What the task requires: Reproduce the material below word for word, keeping every line in its original order.

§

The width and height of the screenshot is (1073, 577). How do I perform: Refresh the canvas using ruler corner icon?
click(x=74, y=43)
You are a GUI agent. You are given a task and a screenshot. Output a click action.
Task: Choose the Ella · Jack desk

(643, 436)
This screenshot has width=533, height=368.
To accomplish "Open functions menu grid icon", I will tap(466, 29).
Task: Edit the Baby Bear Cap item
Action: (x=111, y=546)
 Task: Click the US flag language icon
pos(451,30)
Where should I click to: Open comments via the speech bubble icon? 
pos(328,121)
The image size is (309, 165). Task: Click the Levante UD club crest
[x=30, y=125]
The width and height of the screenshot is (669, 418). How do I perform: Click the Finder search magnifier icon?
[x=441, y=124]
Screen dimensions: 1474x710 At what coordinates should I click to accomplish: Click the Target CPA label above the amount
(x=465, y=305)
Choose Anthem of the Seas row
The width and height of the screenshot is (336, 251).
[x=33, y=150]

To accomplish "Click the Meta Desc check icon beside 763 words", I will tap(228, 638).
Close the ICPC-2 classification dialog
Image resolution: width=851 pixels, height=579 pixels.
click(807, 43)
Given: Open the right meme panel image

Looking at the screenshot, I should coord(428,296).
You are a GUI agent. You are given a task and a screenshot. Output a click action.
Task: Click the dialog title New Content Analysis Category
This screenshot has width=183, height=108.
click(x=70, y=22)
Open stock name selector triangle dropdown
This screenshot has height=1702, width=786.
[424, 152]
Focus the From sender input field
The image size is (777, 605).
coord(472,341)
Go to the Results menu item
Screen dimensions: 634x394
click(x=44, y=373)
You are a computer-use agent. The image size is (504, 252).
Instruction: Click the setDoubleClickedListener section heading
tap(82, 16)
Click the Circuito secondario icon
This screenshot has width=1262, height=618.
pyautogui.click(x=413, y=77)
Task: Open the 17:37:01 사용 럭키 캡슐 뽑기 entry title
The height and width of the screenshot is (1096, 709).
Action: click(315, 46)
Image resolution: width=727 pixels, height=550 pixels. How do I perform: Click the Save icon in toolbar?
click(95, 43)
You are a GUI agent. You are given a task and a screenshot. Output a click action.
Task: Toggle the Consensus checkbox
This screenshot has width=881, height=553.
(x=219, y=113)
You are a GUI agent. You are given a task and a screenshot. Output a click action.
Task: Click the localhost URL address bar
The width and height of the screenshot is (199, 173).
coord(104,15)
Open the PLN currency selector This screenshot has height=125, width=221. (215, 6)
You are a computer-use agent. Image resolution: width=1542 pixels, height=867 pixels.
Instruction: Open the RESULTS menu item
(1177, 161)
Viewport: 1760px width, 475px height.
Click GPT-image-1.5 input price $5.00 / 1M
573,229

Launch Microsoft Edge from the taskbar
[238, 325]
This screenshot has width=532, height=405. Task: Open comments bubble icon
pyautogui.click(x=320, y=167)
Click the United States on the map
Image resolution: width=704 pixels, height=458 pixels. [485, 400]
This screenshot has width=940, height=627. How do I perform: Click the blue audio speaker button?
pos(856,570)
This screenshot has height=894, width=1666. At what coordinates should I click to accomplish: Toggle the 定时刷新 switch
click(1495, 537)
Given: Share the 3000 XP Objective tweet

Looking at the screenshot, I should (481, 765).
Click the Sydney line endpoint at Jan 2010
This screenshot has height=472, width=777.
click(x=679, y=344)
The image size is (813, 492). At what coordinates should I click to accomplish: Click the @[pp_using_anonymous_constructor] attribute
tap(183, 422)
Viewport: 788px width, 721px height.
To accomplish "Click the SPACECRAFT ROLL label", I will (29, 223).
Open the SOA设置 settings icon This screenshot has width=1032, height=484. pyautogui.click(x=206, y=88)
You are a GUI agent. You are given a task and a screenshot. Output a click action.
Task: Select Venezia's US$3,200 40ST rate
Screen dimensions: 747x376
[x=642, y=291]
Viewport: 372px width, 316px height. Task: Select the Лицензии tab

§

The solution:
The width and height of the screenshot is (1073, 577). How do I perform: Refresh the canvas using ruler corner icon?
click(x=74, y=43)
You are a GUI agent. You are given a task and a screenshot. Output a click action.
Task: Choose the Ella · Jack desk

(643, 436)
This screenshot has width=533, height=368.
To accomplish "Open functions menu grid icon", I will tap(466, 29).
Task: Edit the Baby Bear Cap item
Action: (x=111, y=546)
 Task: Click the US flag language icon
pos(451,30)
Where should I click to: Open comments via the speech bubble icon? 
pos(328,121)
The image size is (309, 165). Task: Click the Levante UD club crest
[x=30, y=125]
The width and height of the screenshot is (669, 418). How do I perform: Click the Finder search magnifier icon?
[x=441, y=124]
Screen dimensions: 1474x710 At what coordinates should I click to accomplish: Click the Target CPA label above the amount
(x=465, y=305)
Choose Anthem of the Seas row
The width and height of the screenshot is (336, 251).
[x=33, y=150]

To accomplish "Click the Meta Desc check icon beside 763 words", I will tap(228, 638).
Close the ICPC-2 classification dialog
Image resolution: width=851 pixels, height=579 pixels.
click(807, 43)
Given: Open the right meme panel image

Looking at the screenshot, I should coord(428,296).
You are a GUI agent. You are given a task and a screenshot. Output a click action.
Task: Click the dialog title New Content Analysis Category
This screenshot has width=183, height=108.
click(x=70, y=22)
Open stock name selector triangle dropdown
This screenshot has height=1702, width=786.
[424, 152]
Focus the From sender input field
The image size is (777, 605).
coord(472,341)
Go to the Results menu item
Screen dimensions: 634x394
click(x=44, y=373)
You are a computer-use agent. The image size is (504, 252).
Instruction: Click the setDoubleClickedListener section heading
tap(82, 16)
Click the Circuito secondario icon
This screenshot has width=1262, height=618.
pyautogui.click(x=413, y=77)
Task: Open the 17:37:01 사용 럭키 캡슐 뽑기 entry title
The height and width of the screenshot is (1096, 709).
Action: click(315, 46)
Image resolution: width=727 pixels, height=550 pixels. How do I perform: Click the Save icon in toolbar?
click(95, 43)
You are a GUI agent. You are given a task and a screenshot. Output a click action.
Task: Toggle the Consensus checkbox
This screenshot has width=881, height=553.
(x=219, y=113)
You are a GUI agent. You are given a task and a screenshot. Output a click action.
Task: Click the localhost URL address bar
The width and height of the screenshot is (199, 173).
coord(104,15)
Open the PLN currency selector This screenshot has height=125, width=221. (215, 6)
You are a computer-use agent. Image resolution: width=1542 pixels, height=867 pixels.
Instruction: Open the RESULTS menu item
(1177, 161)
Viewport: 1760px width, 475px height.
Click GPT-image-1.5 input price $5.00 / 1M
573,229

Launch Microsoft Edge from the taskbar
[238, 325]
This screenshot has width=532, height=405. Task: Open comments bubble icon
pyautogui.click(x=320, y=167)
Click the United States on the map
Image resolution: width=704 pixels, height=458 pixels. [485, 400]
This screenshot has width=940, height=627. How do I perform: Click the blue audio speaker button?
pos(856,570)
This screenshot has height=894, width=1666. At what coordinates should I click to accomplish: Toggle the 定时刷新 switch
click(1495, 537)
Given: Share the 3000 XP Objective tweet

Looking at the screenshot, I should (481, 765).
Click the Sydney line endpoint at Jan 2010
This screenshot has height=472, width=777.
click(x=679, y=344)
The image size is (813, 492). At what coordinates should I click to accomplish: Click the @[pp_using_anonymous_constructor] attribute
tap(183, 422)
Viewport: 788px width, 721px height.
To accomplish "Click the SPACECRAFT ROLL label", I will (29, 223).
Open the SOA设置 settings icon This screenshot has width=1032, height=484. pyautogui.click(x=206, y=88)
You are a GUI agent. You are given a task and a screenshot. Output a click action.
Task: Select Venezia's US$3,200 40ST rate
Screen dimensions: 747x376
[x=642, y=291]
Viewport: 372px width, 316px height. Task: Select the Лицензии tab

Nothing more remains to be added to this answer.